New approach needed for de-escalation in medical oncology

A radical new approach to de-escalation of treatment is needed in medical oncology, starting with a change in name to ‘de-intensification’, according to members of an ESMO working group.

Striking a balance between treatment efficacy and reducing negative impacts on the patient from toxicity, treatment burden and quality of life should be the aim of all clinicians interested in personalised medicine, but there are still many barriers to implementing this, oncologists told the ESMO 2022 meeting in Paris.

Professor Henrik Van Halteren, of the Adrz-Admiraal de Ruijter Hospital-Goes, Netherlands, said the traditional “more is better” paradigm in oncology was difficult to counter at an individual and institutional level but the way clinical trials were designed  also inherently promoted overtreatment.

He said the principle of giving the lowest effective dose for the shortest possible time was in line with the guiding principle of ‘primum non nocere’, but it was difficult to achieve this in practice because of factors such as overcoming patient fears about cancer recurrence and also the difficulty in obtaining robust evidence for de-escalation from non-inferiority studies.

“De-escalation is primarily successful in cancers with a high cure rate such as breast and colorectal cancer, but there are ethical issues in withholding ‘maximal’ therapy in patients with cancers that have a poor prognosis such as mesothelioma,” he said.

According to Professor Van Halteren one place to start was with a change in nomenclature to emphasise the positive impact on the patient through ‘risk-adapted modulation to de-intensify therapy’ as recommended in a recent ESMO statement.

And he pointed to some notable early successes with de-intensifying treatment strategies in breast cancer, where there have been moves to reduce mastectomies and the use of genomic testing to identify patients who can safely avoid further chemotherapy.

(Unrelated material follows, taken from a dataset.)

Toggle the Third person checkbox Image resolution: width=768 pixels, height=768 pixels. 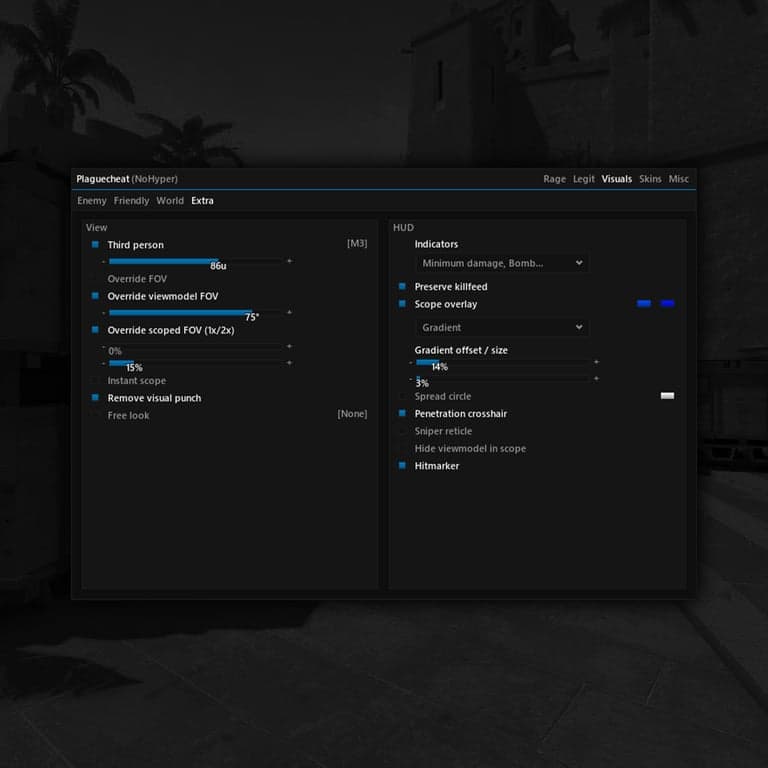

But advocates of de-intensification faced the major barrier of designing and obtaining funding for non-inferiority trials to obtain evidence to support less intensive treatment. He cited the example of Herceptin in early Her-2-positive breast cancer. The original trials showed that 12 months of trastuzumab added to chemotherapy led to improvements in survival. However it took 20 years and five non-inferiority trials to show that this period could be cut by half without affecting efficacy.

The consequences of this were that many women had an unnecessary treatment burden and the cost to society was billions of dollars in funding for extended course of a drug that conferred no additional benefit.

According to Prof Van Halteren, this showed there should be more emphasis should on “cautious non-escalation” at an early stage in drug development and treatment rather than retrospective efforts to find evidence for de-escalation.

This would mean preclinical research and early clinical trials exploring alternative lower intensity treatment options by having three arm studies instead of the current 2-arm model, he suggested.

“The provocative point I would like to make is … there are too often doubts about overtreatment when we have passed phase 3. We sometimes manage to carry out de-escalation trials (but) results arrive much later and sometimes too late – at the expense of many more participating patients.”

The paradox of sustainable cancer care was that society pays for overtreatment but there are only limited funds available for de-escalation trials, he added.

Prof Van Halteren went as far as to suggest that if drug developers did not adopt such protocols, they should be made mandatory by regulators.

In the meantime, he pointed to the recent ESMO recommendations for the risk-guided intensity modulation of cancer treatments link here]. These provide a set of evidence-based criteria to categorise biomarkers deemed to inform de-intensification of cancer treatments, in risk-defined patients, he said.